Il n’y aura pas de suspension imposée au Kenya. World Athletics n’a pas pris de décision à l’encontre du Kenya, malgré la vague de dopage qui submerge le pays depuis le début de l’année, avec plus de 40 cas positifs. La situation kenyane, très différente de la Russie, où le dopage résulte d’une démarche étatique, et les engagements pris par le gouvernement kenyan sur les moyens déployés en faveur de l’anti-dopage, ont conduit à cette décision. Une suspension aurait provoqué l’écroulement de toute une économie au Kenya.

Une décision qui interrompt les spéculations sur la suspension du Kenya par World Athletics, qui aurait provoqué l’interdiction de compétitions pour les athlètes kenyans à travers le monde entier.

Les craintes étaient montées d’un cran suite à une lettre du Ministre des Sports du Kenya, Ababu Namwamba, qui demandait expressément à Sebastian Coe de ne pas prononcer de décision brutale contre le Kenya. Cela en dépit d’une situation catastrophique : l’on parle d’au minimum plus de 40 contrôles positifs cette année. Car le Kenya s’est tout récemment décidé à révéler qu’environ 30 athlètes étaient actuellement suspendus ou en cours de suspension sur des décisions de l’Agence Anti-Dopage du Kenya.

Jusqu’alors, l’AKAD ne divulguait pas les identités des athlètes suspendus par le Kenya, et il n’apparaissait au grand jour que les sanctions prises par l’Athletics Integrity Unit. Mais le contexte très négatif de cette année 2022 a incité la directrice de l’AKAD à révéler cette liste au journaliste de « The Standard », Jonathan Komen.

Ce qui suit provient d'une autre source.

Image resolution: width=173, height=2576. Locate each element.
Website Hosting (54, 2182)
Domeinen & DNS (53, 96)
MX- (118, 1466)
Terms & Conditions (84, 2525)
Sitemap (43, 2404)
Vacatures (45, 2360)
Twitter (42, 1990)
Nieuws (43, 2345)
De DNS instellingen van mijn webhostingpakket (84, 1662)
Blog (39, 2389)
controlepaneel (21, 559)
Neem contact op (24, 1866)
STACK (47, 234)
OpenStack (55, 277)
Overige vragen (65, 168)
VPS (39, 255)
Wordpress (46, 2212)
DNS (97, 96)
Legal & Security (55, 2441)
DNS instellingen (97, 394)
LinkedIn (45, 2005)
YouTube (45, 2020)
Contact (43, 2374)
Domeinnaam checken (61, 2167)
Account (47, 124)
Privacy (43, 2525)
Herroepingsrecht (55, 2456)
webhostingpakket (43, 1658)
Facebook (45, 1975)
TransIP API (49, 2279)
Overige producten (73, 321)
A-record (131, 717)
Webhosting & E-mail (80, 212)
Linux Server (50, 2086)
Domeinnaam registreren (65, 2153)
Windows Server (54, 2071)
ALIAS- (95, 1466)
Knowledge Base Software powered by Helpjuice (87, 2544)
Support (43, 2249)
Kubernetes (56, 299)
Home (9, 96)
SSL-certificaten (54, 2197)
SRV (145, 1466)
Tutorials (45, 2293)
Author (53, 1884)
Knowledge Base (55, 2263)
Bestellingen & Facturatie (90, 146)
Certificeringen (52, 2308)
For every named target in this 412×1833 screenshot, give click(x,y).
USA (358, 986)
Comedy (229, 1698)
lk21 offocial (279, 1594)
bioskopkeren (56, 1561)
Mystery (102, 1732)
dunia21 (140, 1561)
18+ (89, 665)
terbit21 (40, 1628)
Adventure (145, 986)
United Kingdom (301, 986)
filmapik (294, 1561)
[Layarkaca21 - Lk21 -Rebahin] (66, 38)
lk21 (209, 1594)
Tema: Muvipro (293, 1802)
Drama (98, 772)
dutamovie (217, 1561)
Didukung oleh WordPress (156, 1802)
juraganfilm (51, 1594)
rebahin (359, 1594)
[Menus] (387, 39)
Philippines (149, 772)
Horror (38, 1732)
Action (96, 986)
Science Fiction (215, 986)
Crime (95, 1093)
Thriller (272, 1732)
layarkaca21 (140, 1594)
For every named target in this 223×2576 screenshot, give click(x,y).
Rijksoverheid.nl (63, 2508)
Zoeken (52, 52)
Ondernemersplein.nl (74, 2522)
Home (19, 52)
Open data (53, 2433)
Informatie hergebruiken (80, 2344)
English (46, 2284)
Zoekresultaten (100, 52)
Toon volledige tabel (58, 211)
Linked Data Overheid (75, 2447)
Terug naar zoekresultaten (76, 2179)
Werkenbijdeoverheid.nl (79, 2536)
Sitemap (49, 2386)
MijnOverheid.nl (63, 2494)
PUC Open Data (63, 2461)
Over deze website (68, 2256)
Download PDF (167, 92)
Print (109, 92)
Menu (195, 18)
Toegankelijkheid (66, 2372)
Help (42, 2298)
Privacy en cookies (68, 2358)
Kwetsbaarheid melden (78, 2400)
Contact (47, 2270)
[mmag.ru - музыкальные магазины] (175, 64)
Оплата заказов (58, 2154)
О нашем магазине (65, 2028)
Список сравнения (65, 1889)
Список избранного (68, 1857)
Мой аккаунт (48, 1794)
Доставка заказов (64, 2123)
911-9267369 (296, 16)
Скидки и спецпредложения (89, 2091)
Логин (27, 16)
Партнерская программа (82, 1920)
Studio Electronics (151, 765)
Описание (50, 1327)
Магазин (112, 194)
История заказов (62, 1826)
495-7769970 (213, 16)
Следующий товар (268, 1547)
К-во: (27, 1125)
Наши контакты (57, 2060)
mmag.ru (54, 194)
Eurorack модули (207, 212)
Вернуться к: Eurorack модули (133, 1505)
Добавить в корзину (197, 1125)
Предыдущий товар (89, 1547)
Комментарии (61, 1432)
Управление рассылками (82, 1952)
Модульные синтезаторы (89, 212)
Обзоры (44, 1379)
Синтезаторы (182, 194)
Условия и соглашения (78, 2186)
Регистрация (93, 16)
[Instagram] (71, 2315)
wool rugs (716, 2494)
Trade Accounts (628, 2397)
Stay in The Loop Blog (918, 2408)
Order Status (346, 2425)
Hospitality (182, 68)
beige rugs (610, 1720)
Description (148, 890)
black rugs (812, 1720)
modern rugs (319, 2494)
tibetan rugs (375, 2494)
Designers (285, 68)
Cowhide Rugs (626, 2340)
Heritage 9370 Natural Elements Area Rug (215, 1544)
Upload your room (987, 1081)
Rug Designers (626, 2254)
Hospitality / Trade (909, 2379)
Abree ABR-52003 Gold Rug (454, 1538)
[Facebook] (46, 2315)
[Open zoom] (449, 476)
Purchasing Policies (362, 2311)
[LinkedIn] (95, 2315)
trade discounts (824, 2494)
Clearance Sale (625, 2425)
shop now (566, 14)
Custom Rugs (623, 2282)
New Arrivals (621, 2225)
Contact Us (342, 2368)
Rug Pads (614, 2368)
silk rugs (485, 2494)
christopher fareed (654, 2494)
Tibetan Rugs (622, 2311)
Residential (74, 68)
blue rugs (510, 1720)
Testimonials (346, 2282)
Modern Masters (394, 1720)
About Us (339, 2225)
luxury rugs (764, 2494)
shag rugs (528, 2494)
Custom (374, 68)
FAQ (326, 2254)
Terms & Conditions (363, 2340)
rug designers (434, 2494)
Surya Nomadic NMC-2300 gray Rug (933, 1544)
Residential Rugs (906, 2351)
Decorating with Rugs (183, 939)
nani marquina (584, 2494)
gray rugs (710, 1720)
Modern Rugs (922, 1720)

Ces dernières semaines, la panique s’était emparée du Kenya à l’idée qu’une suspension puisse lui être imposée. Le Ministre des Sports Ababu Namwamba , nouvellement nommé en septembre, avait affiché une attitude offensive face à cette situation, en annonçant la criminalisation des faits de dopage. Paul Tergat, qui préside le Comité Olympique du Kenya, avait trouvé judicieux d’organiser des formations auprès des médecins et pharmaciens, souvent pointés du doigt dans les affaires de dopage, pour les informer sur les problématiques de cette dérive et pour aborder leur rôle dans le combat contre le dopage.

Mais tout cela arrivait après des années de déni de la part des autorités officielles du Kenya, qui ont toujours préféré minimiser la situation.

Le déni du dopage, chez les Kenyans et les managers étrangers

Le site norvégien Anti-doping World le rappelle, il avait été la cible de Barnabas Korir lorsqu’en avril 2020, il avait révélé, photos à l’appui, que des seringues étaient retrouvées au sol autour du stade d’Iten. Barnabas Korir, l’une des « figures » de la Fédération d’Athlétisme du Kenya, n’avait pas hésité à parler de mensonges dans une tribune publiée par « Daily Nation ».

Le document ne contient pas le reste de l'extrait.